Mantido mandato da prefeita de Matriz de Camaragibe

04 / 08 / 11

Prefeita estaria inelegível porque sua posse no cargo levou a que dois membros de uma mesma família ficassem à frente do executivo municipal por quatro mandatos consecutivos, o que contraria a Constituição Federal

Acolhendo a tese do Ministério Público Eleitoral (MPE) em Alagoas, o plenário do Tribunal Superior Eleitoral (TSE) decidiu, por maioria, anular decisão do Tribunal Regional Eleitoral de Alagoas (TRE/AL) que negou recurso contra expedição de diploma apresentado pelo MPE e Partido Progressista (PP) de Matriz do Camaragibe, e manteve o mandato da prefeita e o vice eleitos em 2008, Josedalva dos Santos Lima ( Doda Cavalcante) e Gesiel Evangelista da Silva. Os ministros decidiram ainda que o Tribunal Regional realize novo julgamento.

De acordo com o MPE e o PP, a prefeita estaria inelegível porque sua posse no cargo levou a que dois membros de uma mesma família ficassem à frente do executivo municipal por quatro mandatos consecutivos, o que seria vedado pela Constituição Federal.
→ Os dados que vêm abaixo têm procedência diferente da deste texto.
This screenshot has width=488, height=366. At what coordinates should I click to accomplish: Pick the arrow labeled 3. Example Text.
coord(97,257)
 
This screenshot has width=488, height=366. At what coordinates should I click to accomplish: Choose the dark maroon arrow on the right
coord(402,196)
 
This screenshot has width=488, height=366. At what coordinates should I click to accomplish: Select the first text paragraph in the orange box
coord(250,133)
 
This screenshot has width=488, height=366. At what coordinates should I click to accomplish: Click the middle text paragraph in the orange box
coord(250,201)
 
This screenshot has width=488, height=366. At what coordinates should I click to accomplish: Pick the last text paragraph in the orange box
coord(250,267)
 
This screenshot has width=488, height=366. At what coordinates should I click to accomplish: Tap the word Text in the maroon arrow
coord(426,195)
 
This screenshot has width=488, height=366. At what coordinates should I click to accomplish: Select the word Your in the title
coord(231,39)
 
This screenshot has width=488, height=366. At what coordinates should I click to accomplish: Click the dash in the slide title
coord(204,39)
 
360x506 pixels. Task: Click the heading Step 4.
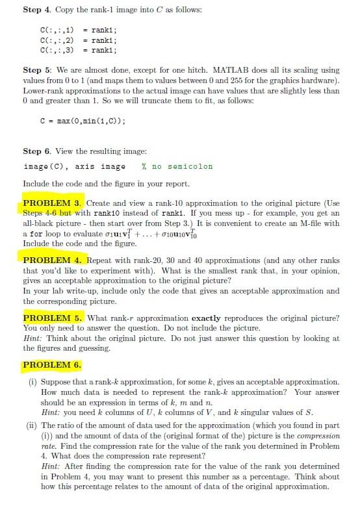[38, 11]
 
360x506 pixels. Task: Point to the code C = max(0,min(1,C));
[83, 121]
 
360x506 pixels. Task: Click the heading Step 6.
[38, 151]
Subscrito pelo procurador-geral Eleitoral, Roberto Gurgel, o recurso (agravo regimental) pedia a reconsideração da decisão monocrática ou, se não for possível, a apreciação, pelo órgão colegiado do TSE, de recurso especial interposto pela então procuradora regional eleitoral, Niedja Kaspary.

Vivendo em regime de união estável com Cícero Cavalcante de Araújo, ex-prefeito de matriz (nos exercícios de 1997 a 2000 e 2001 a 2004), Doda Cavalcante era inelegível para o mandato de prefeita , no exercício de 2005 a 2008. No entanto, exerceu mandato-tampão, em 2008, quando foi eleita, indiretamente e, ainda hoje, se mantém no poder, por ter sido eleita para o executivo municipal, para o exercício de 2009 a 2012.

“A eleição indireta para o cargo de prefeita, ocorrida em 2008, deu-se ao arrepio do parágrafo 7º, do artigo 14 da Constituição, uma vez que era manifestamente inelegível. Tanto pior, isso permitiu o exercício de três mandatos consecutivos pela mesma família, vedado pelo ordenamento jurídico pátrio”, argumenta o MP Eleitoral, ressaltando que a mesma família veio a exercer o quarto mandato consecutivo, a partir de 2009, quando Doda Cavalcante disputou e venceu, desta vez, pelo voto direto.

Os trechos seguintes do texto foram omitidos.